CQC to rate health websites and non-NHS services

by | 4th Jan 2018 | News

The Care Quality Commission is to get new powers to award quality ratings to wider range of healthcare services, including websites for medical advice and prescriptions from GPs online.

The Care Quality Commission is to get new powers to award quality ratings to wider range of healthcare services, including websites for medical advice and prescriptions from GPs online.

The watchdog already rates NHS and independent hospitals, general practices and adult social care services as Outstanding, Good, Requires Improvement and Inadequate.

Expanding this remit so that all providers of care in England will be rated by the CQC “means that people will have clear, accessible and independent information about even more of their healthcare services in England,” the group said.

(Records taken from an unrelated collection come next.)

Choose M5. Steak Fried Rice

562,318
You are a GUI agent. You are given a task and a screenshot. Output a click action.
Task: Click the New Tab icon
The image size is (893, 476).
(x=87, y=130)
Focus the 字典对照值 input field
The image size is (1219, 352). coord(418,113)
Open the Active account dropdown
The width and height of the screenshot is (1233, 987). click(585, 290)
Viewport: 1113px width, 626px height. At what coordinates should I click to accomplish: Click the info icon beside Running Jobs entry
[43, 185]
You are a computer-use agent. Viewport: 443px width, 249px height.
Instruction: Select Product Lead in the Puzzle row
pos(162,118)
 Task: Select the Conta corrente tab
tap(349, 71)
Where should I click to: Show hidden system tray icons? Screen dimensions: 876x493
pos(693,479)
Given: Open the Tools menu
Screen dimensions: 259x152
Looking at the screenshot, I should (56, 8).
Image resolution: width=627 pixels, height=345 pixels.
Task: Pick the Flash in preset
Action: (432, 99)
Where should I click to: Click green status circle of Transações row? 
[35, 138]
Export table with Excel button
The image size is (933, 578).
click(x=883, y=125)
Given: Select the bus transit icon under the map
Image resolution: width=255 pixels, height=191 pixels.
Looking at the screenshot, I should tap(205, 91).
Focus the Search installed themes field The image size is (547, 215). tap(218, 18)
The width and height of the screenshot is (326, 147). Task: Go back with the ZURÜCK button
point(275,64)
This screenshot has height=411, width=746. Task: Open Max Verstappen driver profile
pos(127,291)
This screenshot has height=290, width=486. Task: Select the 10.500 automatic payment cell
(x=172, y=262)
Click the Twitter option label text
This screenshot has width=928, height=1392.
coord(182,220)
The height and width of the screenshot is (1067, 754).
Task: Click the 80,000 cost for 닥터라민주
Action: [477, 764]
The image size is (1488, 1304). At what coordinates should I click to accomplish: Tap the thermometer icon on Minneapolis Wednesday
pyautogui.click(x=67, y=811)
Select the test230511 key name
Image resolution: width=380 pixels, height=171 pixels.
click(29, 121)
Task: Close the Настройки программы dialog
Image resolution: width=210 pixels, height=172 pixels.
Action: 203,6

In September last year the Department of Health confirmed that the CQC’s scope would be broadened to include rating independent healthcare providers.

At the same time, the DH launched another public consultation outlining proposals that CQC ratings become the default way of presenting judgments from its inspections, which have now been accepted.

The regulator will now develop an approach for how it will rate additional services, with help from a public consultation that is to be launched sometime this year.

“CQC’s ratings of health and care services are helping people to make informed choices about their care as well as supporting providers to improve. Never before has the public had such clear information about the quality and safety of their health and care services,” noted the watchdog’s chief executive, Sir David Behan.

“CQC already inspects and publishes reports for these additional services and so, the ability to award ratings to them will bring increased transparency for the public about the quality and safety of their healthcare.”

Commenting on the move, Hazel Jones, programme director for Apps and Wearables at NHS Digital, said: “We welcome the introduction of the CQC’s new rating scheme for digital GP tools, which supports the NHS-wide aim to provide reassurance and trusted advice around the growing number of digital healthcare tools available.

“This rating scheme will complement the NHS apps library, which aims to provide trusted digital tools for patients and the public to manage and improve their health.”